··· Halaman ···
[Resensi Buku]

Diaspora Orang Indonesia di Amerika Serikat
---Anwar Holid

Mantra Maira (Kumpulan Cerita Pendek)
Penulis: Sofie Dewayani
Penerbit: Jalasutra, 2010
Tebal: xxiv + 108 hlm
ISBN: 978-602-8252-27-0
Harga: Rp. 20.000,-


Mantra Maira (Jalasutra, 2010, 132 hal.) karya Sofie Dewayani punya tiga ciri 
khas: mungil, tipis, dan serius. Buku berformat mungil ini berisi sebelas 
cerpen yang hampir semua pernah dipublikasi media massa kelas nasional, antara 
lain Femina, Koran Tempo, dan Republika. Kalau mau, kita bisa menamatkan buku 
ini hanya dalam beberapa jam. Meski begitu, subjek cerpen dia rata-rata 
kategorinya serius, dengan bentuk khas sastra koran Indonesia. 

Kesan serius tampak dari cara penyajian buku ini. Faruk H. T. memberi kata 
pengantar dengan topik 'sastra pasca-aksara' dengan pendekatan Saussurean, 
sembari menyatakan bahwa cerpen dalam buku ini cenderung membenturkan tulisan 
dengan dunia pengalaman, sehingga terkesan sekadar mereproduksi ketegangan 
lama, yaitu ketegangan antara bahasa dengan dunia pengalaman (hal. xi). Sang 
penulis mengantarkan bukunya dengan esai mengenai hubungan aksara dan manusia 
memanfaatkan pemikiran Jack Goody, Walter J. Ong, Shirley Brice Heath. Faruk 
dan Sofie sama-sama mengusung tema literasi. Secara tersirat mereka sepakat 
menganggap itu merupakan budaya manusia yang lebih unggul dan reflektif 
dibandingkan lisan. Keseriusan makin menghebat manakala sebelas cerpen itu 
dibagi tiga dengan komposisi 4-4-3, masing-masing menggunakan judul ala makalah 
ilmiah, yaitu 'teks dan internalisasi individual,' 'modernitas dan identitas,' 
dan 'kelas dan literasi.' Buat apa kumpulan cerpen
 ini dibagi-bagi? Apa mereka benar-benar berbeda satu sama lain, sehingga perlu 
dengan tegas dipisah? Subjek tentang individu pasti mudah terkait dengan 
identitas, dan teks pasti mudah menyerempet ke soal literasi.
···
- **Tugas Tertulis**
**1.** Tuliskan kembali bagian resensi dari "Mantra Maira (Kumpulan" sampai "sastra koran Indonesia.", dengan mengubah "mungil" menjadi "kecil".
**2.** Ringkas paragraf resensi yang diawali "Mantra Maira (Jalasutra, 2010, 132 hal.)" menjadi daftar butir tanpa menghilangkan fakta pokoknya.
··· Cuplikan Data ···
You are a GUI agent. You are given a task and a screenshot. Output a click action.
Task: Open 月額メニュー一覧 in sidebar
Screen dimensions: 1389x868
···
- **Jawaban**
**1.**
Mantra Maira (Kumpulan Cerita Pendek)
Penulis: Sofie Dewayani
Penerbit: Jalasutra, 2010
Tebal: xxiv + 108 hlm
ISBN: 978-602-8252-27-0
Harga: Rp. 20.000,-


Mantra Maira (Jalasutra, 2010, 132 hal.) karya Sofie Dewayani punya tiga ciri 
khas: kecil, tipis, dan serius. Buku berformat kecil ini berisi sebelas 
cerpen yang hampir semua pernah dipublikasi media massa kelas nasional, antara 
lain Femina, Koran Tempo, dan Republika. Kalau mau, kita bisa menamatkan buku 
ini hanya dalam beberapa jam. Meski begitu, subjek cerpen dia rata-rata 
kategorinya serius, dengan bentuk khas sastra koran Indonesia.

**2.**
- Mantra Maira karya Sofie Dewayani (Jalasutra, 2010, 132 hal.) punya tiga ciri khas: mungil, tipis, dan serius.
- Buku ini berisi sebelas cerpen. Hampir semuanya pernah dimuat media massa nasional, antara lain Femina, Koran Tempo, dan Republika.
- Buku ini bisa ditamatkan dalam beberapa jam saja.
- Subjek cerpennya rata-rata tergolong serius, dengan bentuk khas sastra koran Indonesia.